La transmission à titre gratuit des titres de la holding reçus en échange de l’apport ne remet pas en cause le régime d’apportcession et n’emporte pas sa déchéance sous le respect de certaines conditions. Cette transmission a également pour effet de « purger » définitivement la plus-value des titres apportées mise en report.

Pour cela, le ou les donataire(s) doivent conserver les titres reçus pendant 5 ans, pour les donations réalisées à compter du 1er janvier 2020 (Loi 2019-1479 du 28-12-2019 art. 106).
Pour les transmissions réalisées avant cette date, le délai de conservation des titres par le donataire est fixé à 18 mois.

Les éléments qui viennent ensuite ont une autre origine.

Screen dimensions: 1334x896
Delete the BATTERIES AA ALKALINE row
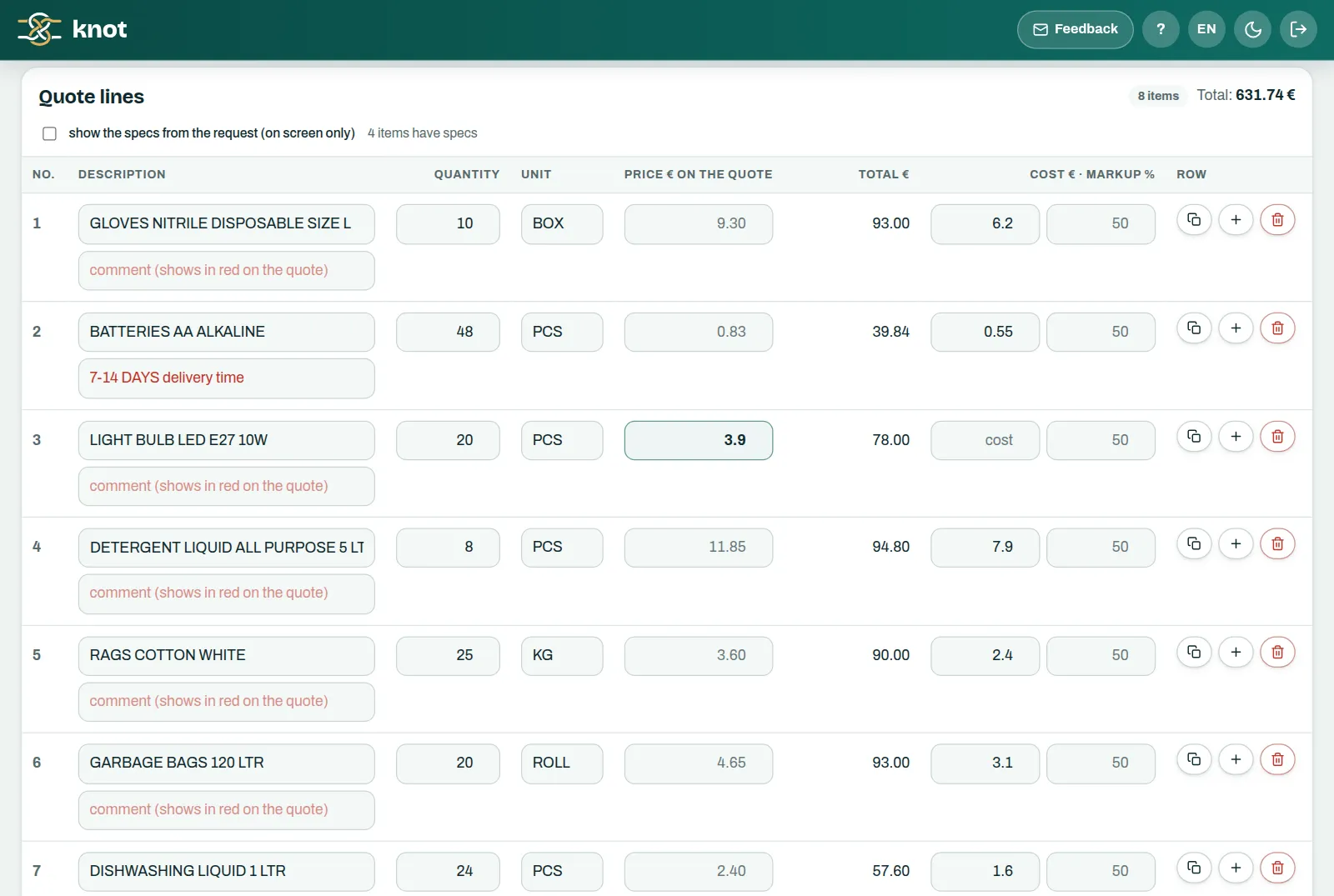point(1277,328)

A contrario, en cas de cession, d’apport, de remboursement ou d’annulation des titres reçus par le donataire dans ce délai de 5 ans à compter de leur acquisition à titre gratuit, la plus-value en report sera imposée au nom du donataire dans les conditions prévues à l’article 150-0 A du CGI (sauf en cas de licenciement, d’invalidité ou de décès du donataire ou de son conjoint ou partenaire de Pacs soumis à une imposition commune ).

Attention : ce délai de conservation est porté à 10 ans lorsque les titres apportés ont été cédés par la société bénéficiaire et font l’objet d’un réinvestissement indirect (pour mémoire des parts de FCPR, FPCI, etc…).

intérêt des techniques d’optimisation de la donation

L’intérêt de la transmission à titre gratuit des titres de la holding est également accru par les techniques d’optimisation patrimoniale utilisées en terme de donation : la mise en commun des titres de la société holding (via la création d’une société d’acquêts par exemple), et/ou encore la donation-partage des parts avec réserve d’usufruit (avec réversibilité de celui-ci au profit du conjoint survivant) aux enfants.

Il sera possible également de recourir, sous conditions, au régime du pacte Dutreil afin de réduire de 75 % la base imposable des titres donnés.

Combinaison du dispositif avec la mise en place d’un pacte Dutreil

Sous réserve de l’application de conditions d’engagement de conservation et d’exercice d’une fonction de direction, les titres d’une société ayant une activité industrielle, commerciale, agricole, artisanale ou libérale, peut être exonérée de droits de mutation en cas de transmission à titre gratuit à concurrence de 75 % de leur valeur.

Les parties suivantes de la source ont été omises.